──────── Trecho selecionado

No entanto, esclarece o universitário iluminado, que lá pelo século XIX a tal corrente literária emigrou ilegalmente entre os gálicos. Aliás, foi justamente na virada século, ou poucos minutos antes, que estrearam os feuilletons do emérito senhor Geoffroy no Journal de débats. Porém, dada a seriedade das notícias publicadas, os editores do jornal fizeram cara feia, qual a beber chá de boldo, e destinaram as glosas para o pé da página, para o rés-do-chão. A princípio, os primeiros cronistas mantiveram o tom sisudo, mas com o passar do tempo foram se colocando em posição horizontal: deram por comentar sobre os fatos cotidianos com um tom leve para contrastar com o predominante tom grave das notícias ditas sérias. Mantendo, para surpresa deles, o emprego.

Aqui o erudito universitário não cita fontes históricas da chegada da crônica às terras brasílicas. Porém, creio não estar de todo errado que o navio inglês de Dom João VI — sim, aquele mesmo que Napoleão ficou a ver — já trazia no seu bojo os ovos da serpente crônica até que, mais tarde, foram encontrados pelos curiosos escritores brasileiros.

────────────────
──────── Trechos da listagem

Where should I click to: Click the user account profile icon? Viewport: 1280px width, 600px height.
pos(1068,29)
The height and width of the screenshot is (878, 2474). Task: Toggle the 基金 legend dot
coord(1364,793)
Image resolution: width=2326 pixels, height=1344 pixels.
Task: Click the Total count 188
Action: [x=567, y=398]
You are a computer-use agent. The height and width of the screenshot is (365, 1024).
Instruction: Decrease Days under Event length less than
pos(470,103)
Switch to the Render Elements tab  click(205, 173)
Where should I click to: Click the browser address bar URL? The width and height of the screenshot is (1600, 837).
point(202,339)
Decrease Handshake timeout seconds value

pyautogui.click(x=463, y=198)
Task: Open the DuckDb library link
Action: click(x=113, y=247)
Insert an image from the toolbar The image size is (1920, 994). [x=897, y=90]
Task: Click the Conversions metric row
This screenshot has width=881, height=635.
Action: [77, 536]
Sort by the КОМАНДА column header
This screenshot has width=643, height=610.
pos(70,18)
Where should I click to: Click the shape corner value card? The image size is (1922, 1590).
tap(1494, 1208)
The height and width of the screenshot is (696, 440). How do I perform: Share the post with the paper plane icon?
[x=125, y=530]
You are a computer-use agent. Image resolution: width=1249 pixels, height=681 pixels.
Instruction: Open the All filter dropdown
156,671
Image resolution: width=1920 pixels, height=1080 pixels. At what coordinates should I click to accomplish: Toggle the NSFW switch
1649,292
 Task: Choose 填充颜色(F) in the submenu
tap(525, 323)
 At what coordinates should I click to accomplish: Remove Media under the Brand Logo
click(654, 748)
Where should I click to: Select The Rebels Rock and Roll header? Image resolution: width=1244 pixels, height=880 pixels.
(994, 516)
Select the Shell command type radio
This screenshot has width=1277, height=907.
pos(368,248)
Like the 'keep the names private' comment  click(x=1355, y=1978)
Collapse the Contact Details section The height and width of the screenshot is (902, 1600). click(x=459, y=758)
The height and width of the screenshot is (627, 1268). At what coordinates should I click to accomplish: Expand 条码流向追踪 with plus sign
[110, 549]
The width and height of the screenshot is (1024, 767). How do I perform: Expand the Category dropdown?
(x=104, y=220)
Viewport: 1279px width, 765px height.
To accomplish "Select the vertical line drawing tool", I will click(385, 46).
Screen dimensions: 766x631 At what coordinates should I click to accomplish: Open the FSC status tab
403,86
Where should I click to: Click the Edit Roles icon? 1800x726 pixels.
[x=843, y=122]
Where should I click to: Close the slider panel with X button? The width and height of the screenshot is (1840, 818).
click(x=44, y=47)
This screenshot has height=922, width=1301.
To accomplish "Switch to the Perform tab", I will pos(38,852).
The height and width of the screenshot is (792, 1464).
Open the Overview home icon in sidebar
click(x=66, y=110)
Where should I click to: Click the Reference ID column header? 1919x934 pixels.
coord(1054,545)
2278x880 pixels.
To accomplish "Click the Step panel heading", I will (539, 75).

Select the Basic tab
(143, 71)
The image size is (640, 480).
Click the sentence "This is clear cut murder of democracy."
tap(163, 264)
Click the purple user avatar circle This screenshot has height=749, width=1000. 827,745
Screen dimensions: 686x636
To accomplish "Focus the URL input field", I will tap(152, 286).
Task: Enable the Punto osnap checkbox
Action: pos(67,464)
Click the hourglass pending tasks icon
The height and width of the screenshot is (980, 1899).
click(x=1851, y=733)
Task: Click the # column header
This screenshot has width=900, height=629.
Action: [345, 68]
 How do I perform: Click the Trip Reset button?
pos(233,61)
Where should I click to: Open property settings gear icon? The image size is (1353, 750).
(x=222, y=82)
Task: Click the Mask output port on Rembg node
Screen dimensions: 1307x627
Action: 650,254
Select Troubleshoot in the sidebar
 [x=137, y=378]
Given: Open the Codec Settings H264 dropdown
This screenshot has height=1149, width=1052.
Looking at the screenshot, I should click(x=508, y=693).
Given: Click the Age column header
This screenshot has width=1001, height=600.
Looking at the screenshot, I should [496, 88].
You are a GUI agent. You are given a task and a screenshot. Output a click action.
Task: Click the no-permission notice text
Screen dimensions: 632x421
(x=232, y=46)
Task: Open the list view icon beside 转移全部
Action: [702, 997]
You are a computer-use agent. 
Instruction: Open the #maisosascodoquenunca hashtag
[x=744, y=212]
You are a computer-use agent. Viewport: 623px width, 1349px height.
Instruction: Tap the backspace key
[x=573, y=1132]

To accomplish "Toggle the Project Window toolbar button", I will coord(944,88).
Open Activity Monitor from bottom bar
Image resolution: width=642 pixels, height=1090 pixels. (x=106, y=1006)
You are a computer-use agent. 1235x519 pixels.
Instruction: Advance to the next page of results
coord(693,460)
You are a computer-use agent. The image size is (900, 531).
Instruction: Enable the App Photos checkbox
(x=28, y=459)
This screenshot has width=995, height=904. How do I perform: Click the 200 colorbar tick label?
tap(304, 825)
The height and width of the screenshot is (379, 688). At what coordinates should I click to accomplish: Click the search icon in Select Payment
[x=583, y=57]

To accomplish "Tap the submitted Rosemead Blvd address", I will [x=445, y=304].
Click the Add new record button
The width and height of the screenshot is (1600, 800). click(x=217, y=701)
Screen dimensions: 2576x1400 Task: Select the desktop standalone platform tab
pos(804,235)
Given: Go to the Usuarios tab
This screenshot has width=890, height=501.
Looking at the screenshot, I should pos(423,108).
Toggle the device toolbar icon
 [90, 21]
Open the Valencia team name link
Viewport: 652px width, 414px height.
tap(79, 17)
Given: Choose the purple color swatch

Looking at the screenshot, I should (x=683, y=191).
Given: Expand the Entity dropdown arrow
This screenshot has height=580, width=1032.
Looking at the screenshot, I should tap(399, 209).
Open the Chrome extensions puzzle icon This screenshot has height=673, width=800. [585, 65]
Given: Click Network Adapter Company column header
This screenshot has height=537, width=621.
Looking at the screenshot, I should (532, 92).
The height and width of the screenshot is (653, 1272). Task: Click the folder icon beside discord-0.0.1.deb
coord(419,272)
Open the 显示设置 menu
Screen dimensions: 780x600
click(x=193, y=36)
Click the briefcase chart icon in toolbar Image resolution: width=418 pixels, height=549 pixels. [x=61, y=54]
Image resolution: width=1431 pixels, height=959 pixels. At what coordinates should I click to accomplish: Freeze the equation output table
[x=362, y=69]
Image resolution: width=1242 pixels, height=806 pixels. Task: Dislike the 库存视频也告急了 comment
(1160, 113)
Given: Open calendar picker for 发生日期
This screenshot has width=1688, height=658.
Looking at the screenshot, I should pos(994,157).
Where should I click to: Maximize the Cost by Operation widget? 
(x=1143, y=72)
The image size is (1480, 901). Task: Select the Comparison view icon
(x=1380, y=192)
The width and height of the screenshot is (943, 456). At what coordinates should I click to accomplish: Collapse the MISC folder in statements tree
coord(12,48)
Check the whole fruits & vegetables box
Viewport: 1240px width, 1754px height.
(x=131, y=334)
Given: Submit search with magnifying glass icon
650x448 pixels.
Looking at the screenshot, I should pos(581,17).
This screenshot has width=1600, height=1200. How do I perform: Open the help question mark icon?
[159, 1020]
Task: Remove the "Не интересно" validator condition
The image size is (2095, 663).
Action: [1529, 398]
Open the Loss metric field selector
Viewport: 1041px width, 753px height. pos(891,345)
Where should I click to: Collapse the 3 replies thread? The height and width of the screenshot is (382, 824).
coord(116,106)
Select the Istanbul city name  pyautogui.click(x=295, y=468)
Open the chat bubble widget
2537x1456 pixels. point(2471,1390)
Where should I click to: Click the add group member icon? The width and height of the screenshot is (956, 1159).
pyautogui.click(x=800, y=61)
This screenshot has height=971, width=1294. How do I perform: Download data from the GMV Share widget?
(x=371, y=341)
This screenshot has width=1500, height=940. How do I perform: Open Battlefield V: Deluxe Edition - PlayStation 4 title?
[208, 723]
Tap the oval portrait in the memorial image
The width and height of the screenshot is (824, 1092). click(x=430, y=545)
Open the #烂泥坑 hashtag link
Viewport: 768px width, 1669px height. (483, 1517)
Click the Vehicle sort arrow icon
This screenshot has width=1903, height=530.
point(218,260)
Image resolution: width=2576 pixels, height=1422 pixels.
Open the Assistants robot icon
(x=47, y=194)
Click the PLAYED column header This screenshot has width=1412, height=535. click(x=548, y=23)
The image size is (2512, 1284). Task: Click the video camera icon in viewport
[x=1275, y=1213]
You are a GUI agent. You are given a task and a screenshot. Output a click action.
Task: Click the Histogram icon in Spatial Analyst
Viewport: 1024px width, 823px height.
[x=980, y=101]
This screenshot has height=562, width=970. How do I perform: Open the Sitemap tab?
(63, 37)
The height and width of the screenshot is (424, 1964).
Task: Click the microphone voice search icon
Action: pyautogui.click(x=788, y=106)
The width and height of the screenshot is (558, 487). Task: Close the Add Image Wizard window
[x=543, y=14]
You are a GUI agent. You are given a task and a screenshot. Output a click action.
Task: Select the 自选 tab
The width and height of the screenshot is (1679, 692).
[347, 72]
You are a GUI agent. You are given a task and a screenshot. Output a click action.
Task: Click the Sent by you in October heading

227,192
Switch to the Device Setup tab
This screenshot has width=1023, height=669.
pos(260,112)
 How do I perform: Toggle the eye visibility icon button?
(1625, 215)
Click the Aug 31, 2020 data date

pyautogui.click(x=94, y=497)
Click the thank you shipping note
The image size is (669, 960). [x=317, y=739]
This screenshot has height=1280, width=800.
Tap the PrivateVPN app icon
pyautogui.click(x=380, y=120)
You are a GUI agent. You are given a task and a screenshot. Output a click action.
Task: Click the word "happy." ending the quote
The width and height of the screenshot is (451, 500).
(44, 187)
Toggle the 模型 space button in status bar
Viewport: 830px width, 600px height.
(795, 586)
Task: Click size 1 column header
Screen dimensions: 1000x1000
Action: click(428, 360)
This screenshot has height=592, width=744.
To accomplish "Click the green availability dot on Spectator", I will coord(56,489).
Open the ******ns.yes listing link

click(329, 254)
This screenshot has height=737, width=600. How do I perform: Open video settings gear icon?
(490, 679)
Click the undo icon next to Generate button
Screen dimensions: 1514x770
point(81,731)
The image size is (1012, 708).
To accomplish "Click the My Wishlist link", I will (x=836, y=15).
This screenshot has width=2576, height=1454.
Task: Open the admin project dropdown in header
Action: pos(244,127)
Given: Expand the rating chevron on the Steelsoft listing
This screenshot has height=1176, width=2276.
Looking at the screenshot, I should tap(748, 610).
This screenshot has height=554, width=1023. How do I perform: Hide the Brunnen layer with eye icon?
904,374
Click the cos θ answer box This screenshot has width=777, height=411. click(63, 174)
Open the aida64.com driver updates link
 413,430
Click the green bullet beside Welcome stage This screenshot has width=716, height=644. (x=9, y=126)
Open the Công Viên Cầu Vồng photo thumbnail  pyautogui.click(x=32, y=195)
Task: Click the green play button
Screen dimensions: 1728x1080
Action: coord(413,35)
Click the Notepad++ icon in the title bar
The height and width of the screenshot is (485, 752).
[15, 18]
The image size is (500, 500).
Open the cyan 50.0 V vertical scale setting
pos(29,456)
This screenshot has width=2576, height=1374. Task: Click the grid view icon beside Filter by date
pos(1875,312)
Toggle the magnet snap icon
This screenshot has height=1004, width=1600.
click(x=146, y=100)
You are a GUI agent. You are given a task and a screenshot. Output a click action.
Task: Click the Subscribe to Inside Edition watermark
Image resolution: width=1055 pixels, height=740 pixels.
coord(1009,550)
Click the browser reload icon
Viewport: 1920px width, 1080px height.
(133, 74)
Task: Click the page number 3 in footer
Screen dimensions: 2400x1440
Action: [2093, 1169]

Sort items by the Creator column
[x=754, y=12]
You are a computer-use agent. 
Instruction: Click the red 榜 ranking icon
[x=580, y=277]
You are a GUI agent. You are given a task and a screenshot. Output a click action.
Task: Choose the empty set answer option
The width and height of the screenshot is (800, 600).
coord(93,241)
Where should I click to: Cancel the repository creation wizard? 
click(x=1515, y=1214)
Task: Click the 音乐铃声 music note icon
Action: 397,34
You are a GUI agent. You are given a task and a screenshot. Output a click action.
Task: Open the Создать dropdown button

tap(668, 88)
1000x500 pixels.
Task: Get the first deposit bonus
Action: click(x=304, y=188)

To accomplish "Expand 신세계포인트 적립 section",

────────────────

### O que fazer
- a) Responda com base no texto sobre a crônica:
(i) Em que jornal estrearam os feuilletons do senhor Geoffroy?
(ii) Para que parte da página os editores destinaram as glosas?
(iii) De quem era o navio inglês mencionado no texto?
- b) Reproduza o trecho do texto sobre a crônica que se inicia com as palavras que contêm "No entanto, esclarece" e se encerra com "deles, o emprego.".
- c) Dê continuidade ao texto sobre a chegada da crônica ao Brasil a partir da última frase apresentada.
A listagem provém de outra fonte.

### Respostas por tarefa
- a)
(i) No Journal de débats.
(ii) Para o pé da página, o rés-do-chão.
(iii) De Dom João VI.

- b)
No entanto, esclarece o universitário iluminado, que lá pelo século XIX a tal corrente literária emigrou ilegalmente entre os gálicos. Aliás, foi justamente na virada século, ou poucos minutos antes, que estrearam os feuilletons do emérito senhor Geoffroy no Journal de débats. Porém, dada a seriedade das notícias publicadas, os editores do jornal fizeram cara feia, qual a beber chá de boldo, e destinaram as glosas para o pé da página, para o rés-do-chão. A princípio, os primeiros cronistas mantiveram o tom sisudo, mas com o passar do tempo foram se colocando em posição horizontal: deram por comentar sobre os fatos cotidianos com um tom leve para contrastar com o predominante tom grave das notícias ditas sérias. Mantendo, para surpresa deles, o emprego.

- c)
Os ovos teriam sido depositados na capital do Brasil: o Rio de Janeiro, a cidade-namorada do país. Com o passar do tempo os ovos foram absorvendo, quase que por osmose, algo do ambiente carioca: talvez a maresia mudou-lhes a gestação, a rua do Ouvidor incutiu-lhes — por que não? — a alma das ruas; até que algum bom e velho malandro os escondeu, sabe-se lá por qual motivo, em algum biblioteca municipal. Ali, minha hipótese, foi que Machado deu com os ovitos, fomentou-lhes o crescimento até que, lá pelos anos 20, encontrou novo mestre: João do Rio. Em poucos anos, a criação viria a tomar as rédeas da própria vida, tornando-se maior de idade junto com Rubem Braga.

Enfim, a história é longa e os cronistas são tantos, o leitor há-de ter paciência monástica até a próxima crônica. Passar bem, leitor.